Família acusa polícia de uso de spray de pimenta que teria levado à morte de jovem no interior de AL

Jéssica de Andrade Vieira, de 32 anos, morreu após inalar spray de pimenta durante um bloco de Carnaval em Taquarana, no dia 2 de março deste ano.

Atualizado 5 meses atrás
Jéssica de Andrade Vieira | @ Reprodução
Jéssica de Andrade Vieira | @ Reprodução

A família de Jéssica de Andrade Vieira, de 32 anos, contesta o laudo oficial e acusa a Polícia Militar de agir de forma desproporcional durante o bloco de Carnaval de Taquarana, interior de Alagoas, na madrugada do dia 2 de março. Segundo os parentes, a jovem inalou spray de pimenta enquanto se divertia com amigos e familiares na Avenida Senador Rui Palmeira, em frente à quadra escolar Professora Maria Lúcia da Silva, e acabou não resistindo, apesar de ter sido levada inicialmente para casa e, depois, para o posto de saúde local.

Há divergências sobre quem teria usado a substância: enquanto alguns foliões afirmam que o spray foi aplicado por seguranças privados contratados para o evento, outros relatam que a Polícia Militar teria utilizado o gás para dispersar a multidão e conter brigas. A irmã de Jéssica, que presenciou os fatos, responsabiliza diretamente os policiais pela morte precoce da jovem, que deixa um filho de 12 anos.

Apesar das acusações, a Polícia Civil de Alagoas concluiu a investigação sem apontar responsabilidade policial.
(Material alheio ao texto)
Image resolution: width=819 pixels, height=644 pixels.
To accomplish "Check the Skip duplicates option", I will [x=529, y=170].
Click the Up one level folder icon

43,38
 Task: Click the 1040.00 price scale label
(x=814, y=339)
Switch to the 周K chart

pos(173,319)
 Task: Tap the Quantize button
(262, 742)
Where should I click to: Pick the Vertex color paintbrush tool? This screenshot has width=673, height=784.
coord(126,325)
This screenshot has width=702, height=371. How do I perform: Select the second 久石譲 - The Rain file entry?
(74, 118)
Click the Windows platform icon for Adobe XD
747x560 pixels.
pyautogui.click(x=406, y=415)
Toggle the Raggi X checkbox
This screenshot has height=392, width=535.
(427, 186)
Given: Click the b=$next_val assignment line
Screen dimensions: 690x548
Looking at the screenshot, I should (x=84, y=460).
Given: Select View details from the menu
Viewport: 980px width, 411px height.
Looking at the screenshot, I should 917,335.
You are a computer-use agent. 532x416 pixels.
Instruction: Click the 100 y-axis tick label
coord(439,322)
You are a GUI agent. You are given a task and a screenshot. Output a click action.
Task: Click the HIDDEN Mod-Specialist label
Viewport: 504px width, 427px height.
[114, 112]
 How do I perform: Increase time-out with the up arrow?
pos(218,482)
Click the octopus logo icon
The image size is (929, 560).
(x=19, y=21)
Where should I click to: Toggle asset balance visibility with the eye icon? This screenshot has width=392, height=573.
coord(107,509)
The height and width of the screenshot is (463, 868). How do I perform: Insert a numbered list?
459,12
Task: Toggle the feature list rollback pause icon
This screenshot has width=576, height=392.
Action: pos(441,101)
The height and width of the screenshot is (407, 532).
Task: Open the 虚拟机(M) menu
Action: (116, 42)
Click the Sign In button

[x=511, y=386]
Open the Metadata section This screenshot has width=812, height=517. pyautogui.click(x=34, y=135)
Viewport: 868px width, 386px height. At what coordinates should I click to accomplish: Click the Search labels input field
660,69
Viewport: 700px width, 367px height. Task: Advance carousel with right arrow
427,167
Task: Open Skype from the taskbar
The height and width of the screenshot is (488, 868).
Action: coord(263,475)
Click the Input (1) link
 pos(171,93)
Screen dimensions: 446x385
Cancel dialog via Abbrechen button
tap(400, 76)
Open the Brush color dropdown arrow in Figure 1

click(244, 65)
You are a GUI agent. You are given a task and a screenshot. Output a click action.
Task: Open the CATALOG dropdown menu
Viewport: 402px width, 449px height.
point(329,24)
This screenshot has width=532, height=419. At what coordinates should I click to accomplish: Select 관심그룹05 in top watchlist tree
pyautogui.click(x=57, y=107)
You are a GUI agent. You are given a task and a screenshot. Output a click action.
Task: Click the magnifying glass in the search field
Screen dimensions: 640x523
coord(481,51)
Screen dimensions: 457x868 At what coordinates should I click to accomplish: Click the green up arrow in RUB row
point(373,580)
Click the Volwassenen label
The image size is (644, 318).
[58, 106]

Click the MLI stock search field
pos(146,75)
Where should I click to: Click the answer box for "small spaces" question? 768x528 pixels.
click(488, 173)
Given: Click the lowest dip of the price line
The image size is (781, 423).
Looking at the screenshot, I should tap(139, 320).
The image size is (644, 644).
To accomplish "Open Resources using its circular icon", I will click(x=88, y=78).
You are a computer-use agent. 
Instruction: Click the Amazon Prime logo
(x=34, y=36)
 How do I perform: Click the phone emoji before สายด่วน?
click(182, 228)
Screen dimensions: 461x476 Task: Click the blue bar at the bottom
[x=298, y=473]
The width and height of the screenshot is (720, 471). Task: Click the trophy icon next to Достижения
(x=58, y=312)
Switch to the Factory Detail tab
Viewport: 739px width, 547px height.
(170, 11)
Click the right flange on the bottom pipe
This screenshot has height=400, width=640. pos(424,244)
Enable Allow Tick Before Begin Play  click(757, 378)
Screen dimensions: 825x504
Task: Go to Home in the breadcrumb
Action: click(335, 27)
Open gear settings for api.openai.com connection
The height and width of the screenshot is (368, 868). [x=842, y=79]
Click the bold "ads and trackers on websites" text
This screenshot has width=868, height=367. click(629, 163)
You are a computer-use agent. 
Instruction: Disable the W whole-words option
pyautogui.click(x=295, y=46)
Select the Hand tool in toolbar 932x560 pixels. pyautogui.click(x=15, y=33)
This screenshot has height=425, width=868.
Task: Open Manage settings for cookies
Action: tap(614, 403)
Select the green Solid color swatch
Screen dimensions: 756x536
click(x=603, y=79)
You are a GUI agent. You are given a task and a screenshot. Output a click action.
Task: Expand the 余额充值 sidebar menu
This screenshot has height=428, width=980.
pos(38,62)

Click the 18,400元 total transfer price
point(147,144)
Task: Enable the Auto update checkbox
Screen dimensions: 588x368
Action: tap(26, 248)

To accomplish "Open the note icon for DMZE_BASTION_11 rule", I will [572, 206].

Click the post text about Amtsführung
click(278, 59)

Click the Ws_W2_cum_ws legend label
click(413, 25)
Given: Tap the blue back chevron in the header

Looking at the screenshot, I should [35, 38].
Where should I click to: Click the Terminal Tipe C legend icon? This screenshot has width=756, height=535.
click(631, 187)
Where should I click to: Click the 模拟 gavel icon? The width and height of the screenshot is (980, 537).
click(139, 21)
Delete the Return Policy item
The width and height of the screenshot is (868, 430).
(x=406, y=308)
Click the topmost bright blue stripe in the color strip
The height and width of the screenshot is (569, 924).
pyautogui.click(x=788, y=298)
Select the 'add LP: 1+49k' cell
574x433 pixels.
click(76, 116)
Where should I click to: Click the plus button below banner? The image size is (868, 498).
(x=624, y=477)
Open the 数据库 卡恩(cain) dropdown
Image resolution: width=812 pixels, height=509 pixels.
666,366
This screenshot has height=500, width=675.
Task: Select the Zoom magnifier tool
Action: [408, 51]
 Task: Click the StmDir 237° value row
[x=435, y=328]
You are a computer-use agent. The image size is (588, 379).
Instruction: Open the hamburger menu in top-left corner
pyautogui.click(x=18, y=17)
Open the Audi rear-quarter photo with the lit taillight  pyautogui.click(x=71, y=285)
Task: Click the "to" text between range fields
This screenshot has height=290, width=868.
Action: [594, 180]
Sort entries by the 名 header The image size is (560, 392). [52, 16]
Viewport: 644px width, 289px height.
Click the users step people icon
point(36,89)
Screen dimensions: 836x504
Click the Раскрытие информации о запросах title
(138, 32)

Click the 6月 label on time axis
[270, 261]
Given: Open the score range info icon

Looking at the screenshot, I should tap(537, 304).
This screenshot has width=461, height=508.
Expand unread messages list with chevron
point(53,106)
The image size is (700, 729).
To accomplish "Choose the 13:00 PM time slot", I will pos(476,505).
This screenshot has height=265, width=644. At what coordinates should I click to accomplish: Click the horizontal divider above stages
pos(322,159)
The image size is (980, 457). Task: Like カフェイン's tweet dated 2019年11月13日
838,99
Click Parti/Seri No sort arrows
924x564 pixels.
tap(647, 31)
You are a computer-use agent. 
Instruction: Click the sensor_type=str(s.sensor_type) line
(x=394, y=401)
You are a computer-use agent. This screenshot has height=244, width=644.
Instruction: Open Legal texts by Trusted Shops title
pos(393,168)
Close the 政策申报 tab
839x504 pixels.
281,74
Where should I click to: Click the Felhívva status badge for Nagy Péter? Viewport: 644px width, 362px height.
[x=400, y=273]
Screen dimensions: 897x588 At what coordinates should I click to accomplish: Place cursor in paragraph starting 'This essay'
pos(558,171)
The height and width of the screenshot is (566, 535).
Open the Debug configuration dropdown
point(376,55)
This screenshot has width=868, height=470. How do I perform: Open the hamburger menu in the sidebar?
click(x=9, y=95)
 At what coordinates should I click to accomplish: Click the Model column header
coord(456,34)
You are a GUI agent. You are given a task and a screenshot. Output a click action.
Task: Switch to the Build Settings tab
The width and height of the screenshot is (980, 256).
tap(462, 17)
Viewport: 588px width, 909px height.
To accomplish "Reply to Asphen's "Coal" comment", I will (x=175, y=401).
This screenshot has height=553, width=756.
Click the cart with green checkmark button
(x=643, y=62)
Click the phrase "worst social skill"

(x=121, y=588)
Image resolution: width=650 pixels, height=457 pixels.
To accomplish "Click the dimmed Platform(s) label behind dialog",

Em relatório divulgado em 5 de junho, o delegado Thomaz Acioly Wanderley Filho afirmou que o óbito decorreu de enfermidade cardíaca preexistente, sem indícios de crime, violência ou omissão dos agentes. O laudo toxicológico, que poderia esclarecer se havia substâncias no organismo da vítima, ainda não foi apresentado, mesmo após quase cinco meses do ocorrido.

O advogado da família, Luiz Lessa, criticou a condução da investigação e apontou falhas graves, como a demora para a abertura do inquérito e a ausência de diligências essenciais.

“É de causar estranheza que, mesmo com repercussão nacional, a investigação só começou dias depois. Se não fosse a defesa levar testemunhas, a polícia teria ouvido apenas os próprios acusados. O IML não descartou a influência indireta do gás de pimenta na descompensação clínica que causou o óbito”, disse.

A irmã de Jéssica reforçou que não aceitará que a morte da jovem seja esquecida: “É triste, mas vamos lutar para que a truculência que ocorreu com essa jovem não seja esquecida e que possamos alcançar a justiça”.